AceCoder: Acing Coder RL via Automated Test-Case Synthesis¶

Conference: ACL 2025
arXiv: 2502.01718
Code: https://tiger-ai-lab.github.io/AceCoder
Area: Other
Keywords: Code Generation, Reinforcement Learning, Reward Model, test case synthesis, R1-style training

TL;DR¶

The study constructs AceCode-87K (87K coding problems + 1.38M automatically synthesized test cases) to train a code-specific Reward Model (the 7B model outperforms the 340B Nemotron). Best-of-N sampling improves Llama-3.1-8B by 8.9 points on average.
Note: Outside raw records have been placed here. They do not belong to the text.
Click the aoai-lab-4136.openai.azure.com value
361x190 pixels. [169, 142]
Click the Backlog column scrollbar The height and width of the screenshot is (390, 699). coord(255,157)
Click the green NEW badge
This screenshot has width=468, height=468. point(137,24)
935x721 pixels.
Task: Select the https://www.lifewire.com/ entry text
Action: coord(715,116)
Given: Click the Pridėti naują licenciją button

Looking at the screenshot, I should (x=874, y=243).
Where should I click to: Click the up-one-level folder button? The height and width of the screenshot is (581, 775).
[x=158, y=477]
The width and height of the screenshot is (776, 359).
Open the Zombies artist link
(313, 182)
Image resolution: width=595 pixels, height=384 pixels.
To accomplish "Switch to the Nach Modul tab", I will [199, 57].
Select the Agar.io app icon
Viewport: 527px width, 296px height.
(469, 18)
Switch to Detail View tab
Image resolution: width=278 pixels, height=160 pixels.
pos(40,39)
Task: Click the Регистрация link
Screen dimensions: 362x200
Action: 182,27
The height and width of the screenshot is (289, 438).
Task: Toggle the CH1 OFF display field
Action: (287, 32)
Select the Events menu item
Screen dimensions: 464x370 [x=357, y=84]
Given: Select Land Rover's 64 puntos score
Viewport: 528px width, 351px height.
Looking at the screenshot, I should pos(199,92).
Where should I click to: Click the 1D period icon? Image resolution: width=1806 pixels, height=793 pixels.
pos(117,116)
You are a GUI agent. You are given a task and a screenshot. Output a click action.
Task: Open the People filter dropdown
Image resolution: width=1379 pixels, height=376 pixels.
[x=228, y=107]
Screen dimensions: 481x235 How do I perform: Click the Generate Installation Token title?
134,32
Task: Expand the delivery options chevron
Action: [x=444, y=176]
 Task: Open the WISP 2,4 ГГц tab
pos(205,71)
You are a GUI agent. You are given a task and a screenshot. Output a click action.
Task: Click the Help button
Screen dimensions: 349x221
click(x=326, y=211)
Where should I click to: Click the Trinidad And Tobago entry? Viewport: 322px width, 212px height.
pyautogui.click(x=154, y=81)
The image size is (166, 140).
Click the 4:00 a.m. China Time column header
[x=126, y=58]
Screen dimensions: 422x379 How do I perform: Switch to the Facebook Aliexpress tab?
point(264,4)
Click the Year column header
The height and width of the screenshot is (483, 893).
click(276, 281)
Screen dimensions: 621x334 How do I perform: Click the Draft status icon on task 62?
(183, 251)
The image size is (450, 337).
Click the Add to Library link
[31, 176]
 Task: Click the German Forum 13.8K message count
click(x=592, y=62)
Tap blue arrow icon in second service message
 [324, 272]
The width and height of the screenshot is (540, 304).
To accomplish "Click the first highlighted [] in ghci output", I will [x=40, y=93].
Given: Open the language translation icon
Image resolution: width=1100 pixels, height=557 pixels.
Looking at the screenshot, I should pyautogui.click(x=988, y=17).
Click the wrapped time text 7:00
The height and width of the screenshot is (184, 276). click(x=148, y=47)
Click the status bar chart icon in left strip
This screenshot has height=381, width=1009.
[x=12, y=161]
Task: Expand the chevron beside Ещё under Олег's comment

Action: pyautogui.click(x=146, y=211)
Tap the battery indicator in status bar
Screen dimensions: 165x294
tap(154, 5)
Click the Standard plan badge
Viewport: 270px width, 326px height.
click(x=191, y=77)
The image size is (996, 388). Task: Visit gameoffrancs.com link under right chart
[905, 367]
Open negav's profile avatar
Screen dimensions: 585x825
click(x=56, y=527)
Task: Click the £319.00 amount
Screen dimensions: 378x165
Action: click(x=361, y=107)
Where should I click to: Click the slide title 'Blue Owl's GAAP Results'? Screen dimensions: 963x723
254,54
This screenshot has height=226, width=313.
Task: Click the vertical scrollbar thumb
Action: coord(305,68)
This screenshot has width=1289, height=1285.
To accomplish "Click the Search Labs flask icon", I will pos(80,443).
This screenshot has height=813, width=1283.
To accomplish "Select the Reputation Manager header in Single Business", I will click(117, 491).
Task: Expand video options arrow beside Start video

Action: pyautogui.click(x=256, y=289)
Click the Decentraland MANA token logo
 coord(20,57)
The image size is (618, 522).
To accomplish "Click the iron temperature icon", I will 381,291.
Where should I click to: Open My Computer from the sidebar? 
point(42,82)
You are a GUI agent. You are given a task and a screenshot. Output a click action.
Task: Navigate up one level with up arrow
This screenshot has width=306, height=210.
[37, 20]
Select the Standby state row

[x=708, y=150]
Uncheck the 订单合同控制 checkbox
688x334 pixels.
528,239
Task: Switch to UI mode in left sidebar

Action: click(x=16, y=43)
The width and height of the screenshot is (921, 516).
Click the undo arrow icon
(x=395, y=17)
Direct R1-style RL from a base model for only 80 steps improves HumanEval+ by 22.5%.

Background & Motivation¶

Background: Code generation models primarily rely on SFT for improvements, while the potential of RL remains under-explored. The success of RL in mathematics (such as DeepSeek-R1) suggests that the coding domain can also benefit.

Limitations of Prior Work: (1) Code evaluation requires executing test cases (unlike mathematics, which can rely on direct string matching), leading to a lack of reliable reward signals; (2) Large-scale coding datasets with test cases are scarce—APPS/TACO rely on manual annotation, and previous RL works were limited to <5K samples.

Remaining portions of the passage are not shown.